What inspired you to write The Evolution of God? What sparked your interest?
For one thing, I wanted to figure out why God’s mood keeps changing in both the Bible and the Koran. One minute he’s belligerent, advocating the annihilation of infidels, and the next minute he’s tolerant and broadly compassionate. I figured if I could isolate the circumstances that had given rise to these two kinds of scriptures, that might tell us something about the circumstances that would bring out the best in religion today. Also, more generally, I felt that the standard histories of God, such as Karen Armstrong’s, do a good job of showing how our ideas about god change over time but don’t spend much time on the question of why.
What’s the most important take-home message for readers?

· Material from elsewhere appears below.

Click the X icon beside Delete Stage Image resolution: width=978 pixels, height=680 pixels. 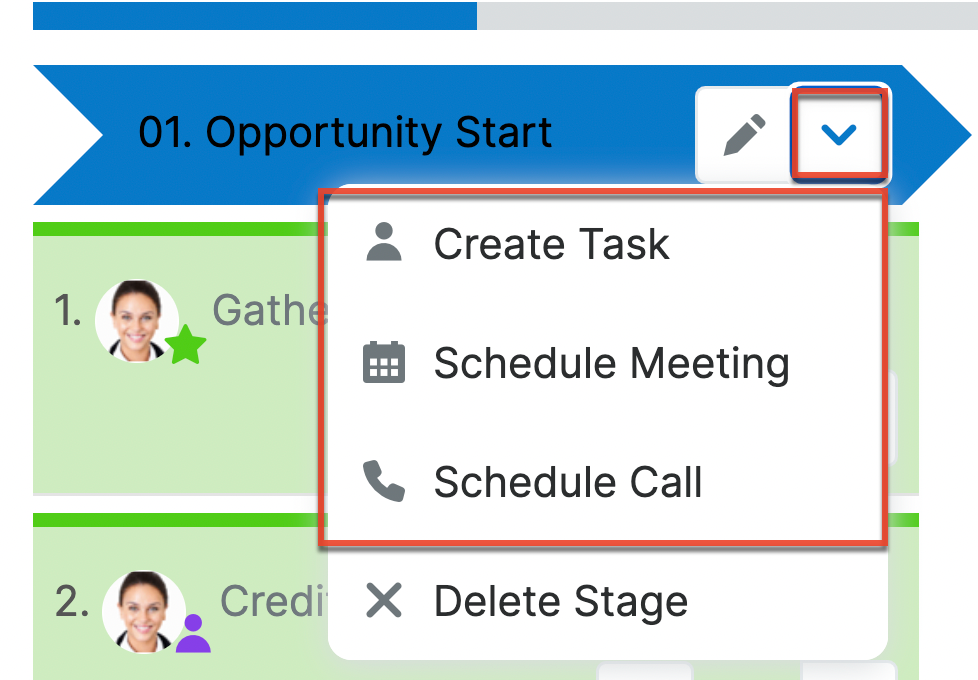pos(384,601)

That there’s no such thing as a “religion of peace” or a “religion of war.” Any religion can be good or bad, depending on the circumstances that believers find themselves in. If you arrange things so that two religious groups can benefit through peaceful interaction, then more often than not they’ll both find a basis for tolerance in their scripture. But if one group feels threatened by the other—feels materially threatened or feels a threat to its values or senses disrespect—then they’ll try to find a scriptural rationale for belligerence. And they’ll succeed in finding it; because both the Bible and the Koran offer plenty of scriptures that seem to justify violence.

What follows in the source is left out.